As the father of five, Mr. Bernstein has also had ample opportunity to consider outspokenness. On occasion, one of his teenagers has told him what she doesn't like about what he's wearing.

"She could have chosen to say nothing,or she could have chosen to express herself in a much more tactful way, such as, 'I'd like to go shopping with you next time,' " says Bernstein, president of Bernstein Crisis Management.

Although he assures his daughter that he respects her right to her opinion, he gently tells her, "You know, honey, I think you could have achieved the same thing by saying this instead." He adds, "All of my kids have heard me say, 'It is entirely possible to express opinions without hurting people.' "

Still, Bernstein finds that it is often harder for people to communicate objectively with those they love than with others. "You just assume your family is going to understand, and that you don't need to explain it to them," he says. "In my painful experience, that's a mistake."

One advocate of forthrightness with family and friends is Ms. Spio. However hard the truth might be to hear, she says, in the long run it can be helpful. "There's got to be somebody out there who tells them, 'That skirt is too tight.' "

Even those who express opinions openly with family and friends often remain more reserved at work. "It's just good business to play your cards a little closer to the chest," says Mr. Freeman, an insurance agent and financial planner in Atlanta. Others caution that speaking out too forcefully at work risks burning bridges.

"With bosses, you want to know how willing you are to be without a job next week," says Ms. Moran, author of "Creating a Charmed Life." "Sometimes it's a great thing, if you really think the boss is awful, to write out the soliloquy you're going to give the day you quit. You have the satisfaction of saying, 'I told him,' and you still get the satisfaction of keeping your job until you find another one."

Whatever the situation, Freeman emphasizes the importance of respect. Humor can be valuable, too, when used appropriately.

Humor could have helped Heinz Kerry, says Spio. "There are many ways she could have diffused that situation without having to resort to 'Shove it.' It takes just a little self-control and a sense of humor to do that."

Allegra views the incident differently. "I'm saying, 'Bravo, lady.' She's not doing anything in a mean way. She's speaking her mind."

Every day, millions of other people are speaking their minds as well, sometimes out of anger or frustration: A flight is canceled. A line at the bank barely moves. A restaurant meal disappoints. The question is: When to speak up?

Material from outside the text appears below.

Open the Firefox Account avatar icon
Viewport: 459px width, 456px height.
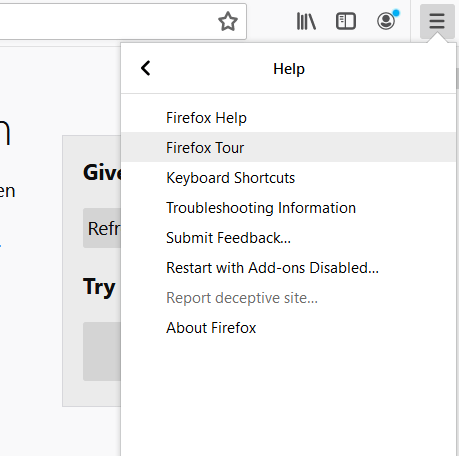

"If we perceive that we're getting poor service, we have a right to speak our mind," Baldoni says, reiterating the need to be respectful.

Other times, it may be better to say nothing. "We should think twice about speaking up if we are only saying something out of defensiveness or anger," says James Houran of Irving, Texas, a clinical psychologist specializing in communication. "And think twice about speaking up if you are participating in a power struggle, just to assert your authority."

But not speaking up sends messages, too. "Silence is compliance," Allegra says.

When someone blurts out a comment and then regrets it - the "me and my big mouth" syndrome - there are ways to minimize the damage. "Make amends with the people you think you might have offended," advises Peggy Post, great- granddaughter-in-law of Emily Post. "Tell them, 'I really apologize. It was inappropriate on my part.' Don't make a lot of excuses. Try to mend fences as soon as possible." That might include sending flowers or a small gift, along with a simple, sincere note.

To avoid hurting others, Moran encourages a cautious approach: "Because words can't be recalled like a defective product, don't send them out until you're sure you want them on the market with your name on them. When in doubt, strategic silence is a wise choice."